Gli spunti per chi ha animo e voglia di interrogarsi e agitarsi nel dubbio, perché le certezze oggigiorno sono davvero poche, credetemi, sono davvero tanti. Diciamo che personalmente consiglierei ai nostri governanti, anche a quelli di ieri, di leggere con attenzione il “Colloquio” con Piero Craveri. È uno straordinario vademecum storico degli errori compiuti dal nostro Paese, la rappresentazione di una élite e di una certa “classe dirigente” che per dolo, subalternità o insipienza ha svenduto e consegnato l’Italia, rendendo oggi ogni reazione difficile. Ritroviamo le ragioni storiche della nostra debolezza, dalle svendite di Stato al sistema industriale, passando per una disamina del nostro modo di “stare” in Europa, nonché il percorso e le valutazioni che ci hanno condotto nella moneta unica. E poi, suggerirei di leggere l’editoriale del Direttore, Mario Barbi. Troverebbero una bussola per il loro agire.

In tutto questo lavoro, l’altro grande protagonista è la Cina, sul quale si soffermano varie pagine di “leSfide”. Quali sono le sue personali considerazioni a proposito?

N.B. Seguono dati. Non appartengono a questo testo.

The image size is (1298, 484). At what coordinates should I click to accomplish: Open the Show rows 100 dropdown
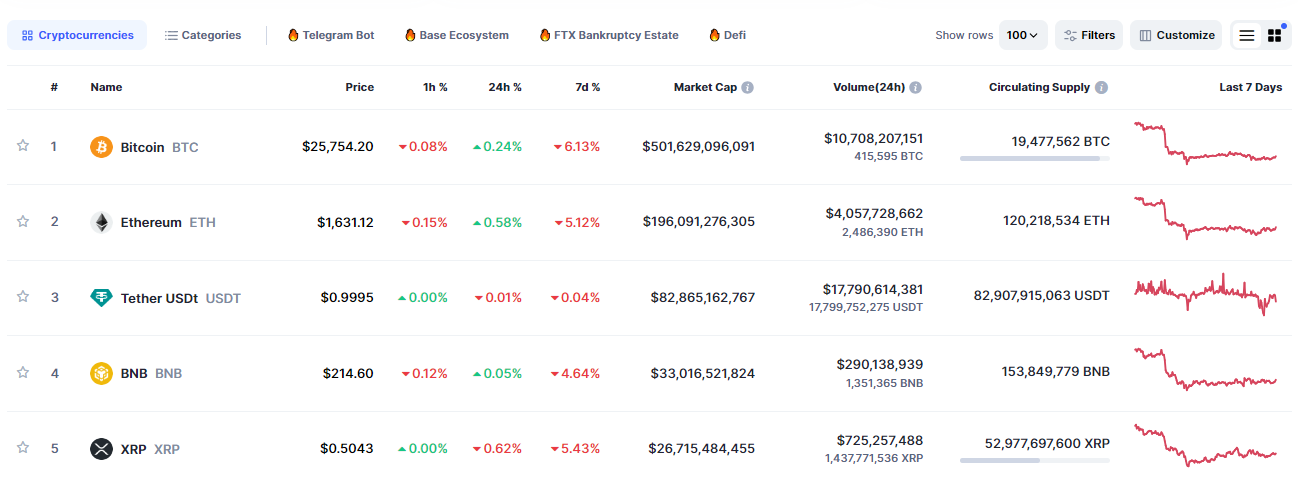[1022, 35]
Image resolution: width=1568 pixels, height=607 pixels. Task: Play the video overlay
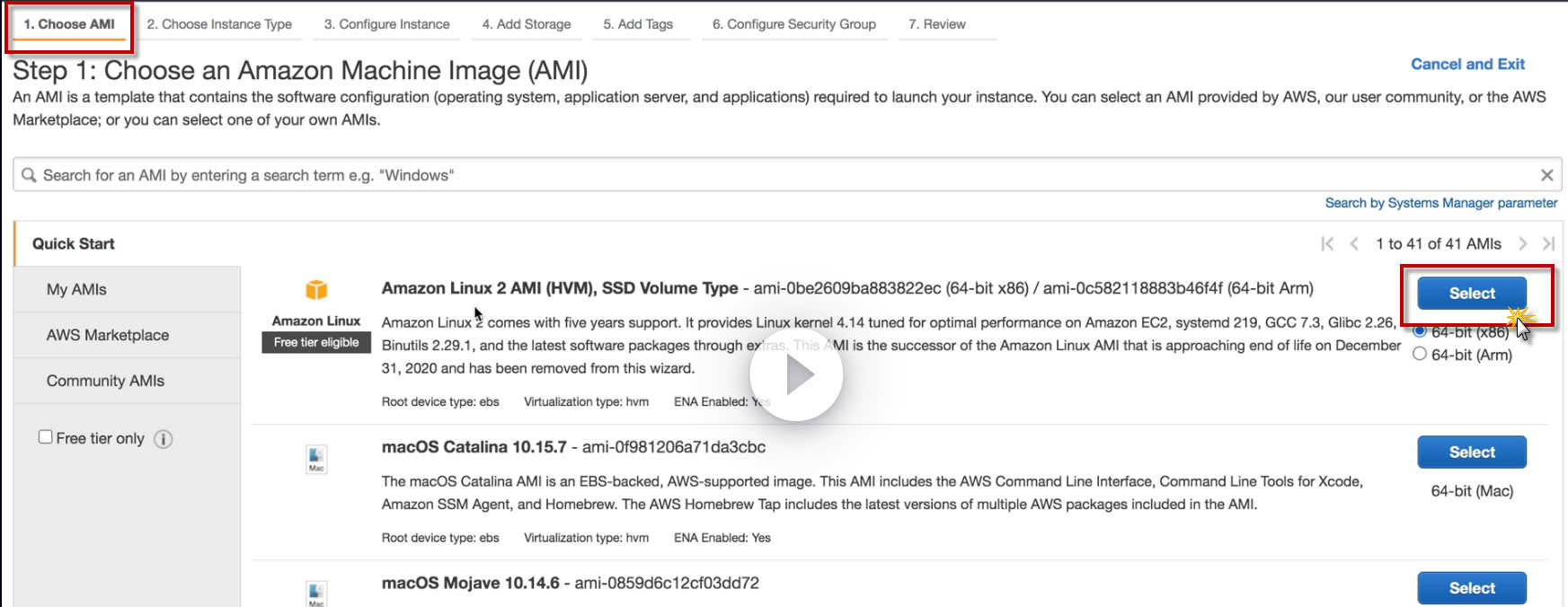click(797, 375)
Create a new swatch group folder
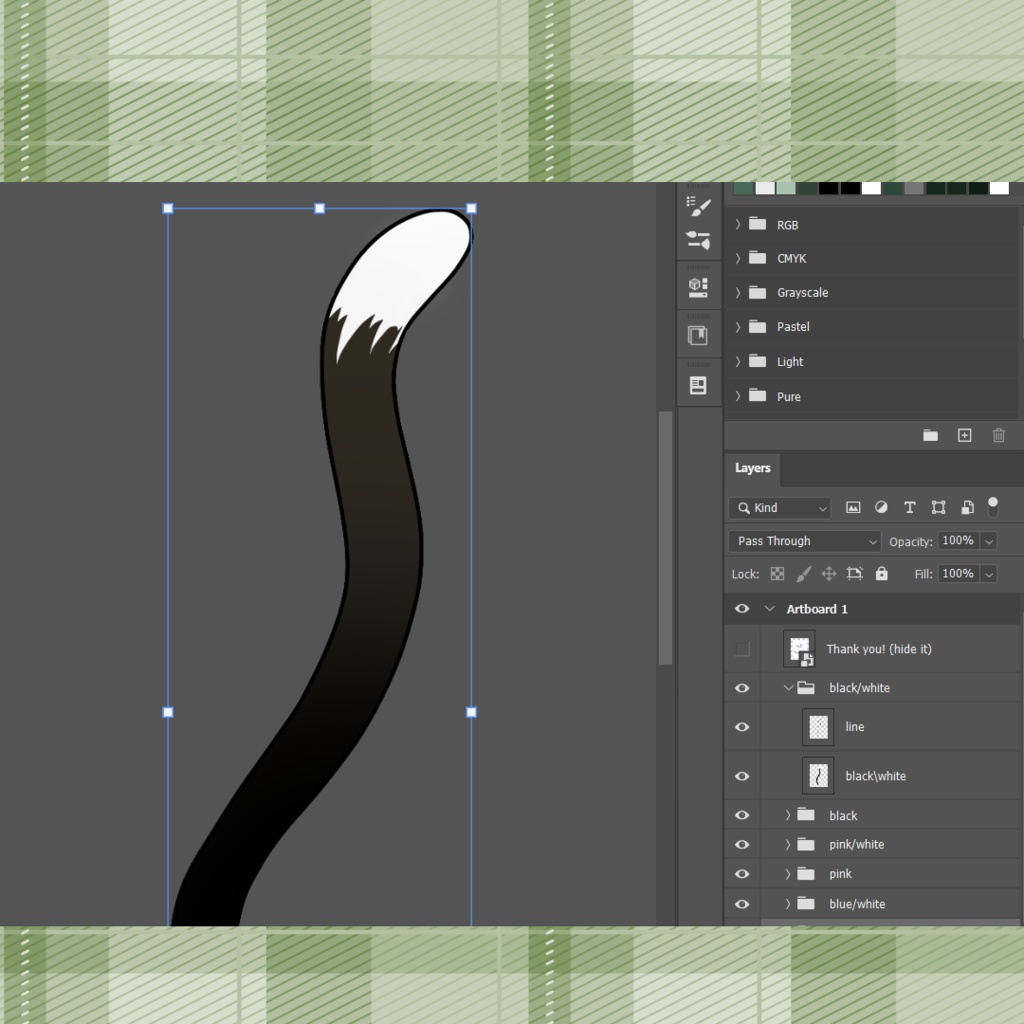 [930, 435]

Con i saggi di Antonio Pilati e Alessandro Aresu abbiamo analizzato le prospettive della crescente e duratura rivalità tra “le potenze del capitalismo politico”, Usa e Cina. È uno scontro epocale che segnerà la nostra epoca e ci coinvolgere direttamente. L’Italia e la stessa Europa non possono pensare di rimanere indifferenti o atteggiarsi a spettatori terzi. Non possiamo esserlo e non dobbiamo esserlo. Sono in discussione i nostri valori fondanti, la libertà e la democrazia, lo stesso modo d’intendere l’iniziativa economica e il mercato. Si può rimproverare molto agli Stati Uniti per quanto fatto in questi anni, penso agli errori esiziali nel Mediterraneo, ma non possiamo avere alcun dubbio sul nostro destino e tantomeno pensare che con la Cina si possano fare solo accordi commerciali. A pensarlo, ancor prima che dirlo, si è stolti o in mala fede. Fermo restando che il cumulo di cariche in questo caso non è vietato, giudichi lei quel che è peggio!

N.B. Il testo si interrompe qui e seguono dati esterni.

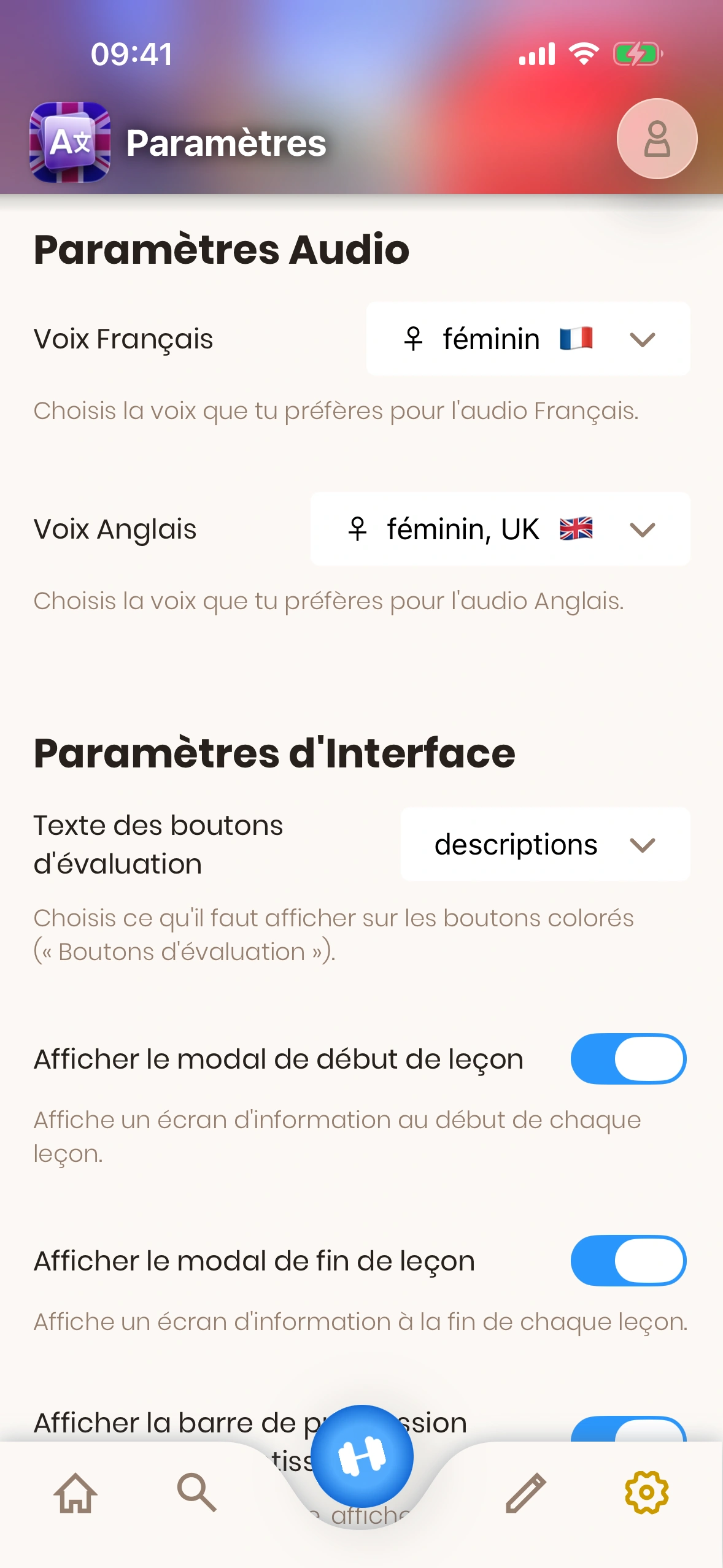Toggle the progress bar display switch
723x1568 pixels.
[x=628, y=1430]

A causa del Covid, molte iniziative che dovevano durare tutto l’anno, dopo il partecipatissimo ricordo a Hammamet, per il ventennale di Craxi sono state cancellate. Come si chiuderà il ventennale?

Era previsto un intenso programma di iniziative a carattere storico e rievocativo per tutto il 2020 che, ricordo, segna il ventesimo della scomparsa di Bettino Craxi ma anche i venti anni di attività della nostra Fondazione, che si è qualificata in questi anni come un istituto storico-culturale che radica e valorizza le sue attività nelle fonti d’archivio, un bene assai prezioso. Da marzo, come tutti, siamo stati costretti a sospendere gli eventi pubblici in giro per l’Italia ma sono proseguite tutte le altre attività possibili, in primis, quelle editoriali e seguitano con la ripresa quelle archivistiche e bibliotecarie. Speriamo che la situazione ci consenta di riprendere in sicurezza la parte convegnistica e seminariale che abbiamo riprogrammato, con alcuni eventi che prenderanno vita sul web. Contiamo comunque di recuperare quanto annullato.

Non si perderà nessun appuntamento….

Il nostro appuntamento è con la storia. E quello non può saltare.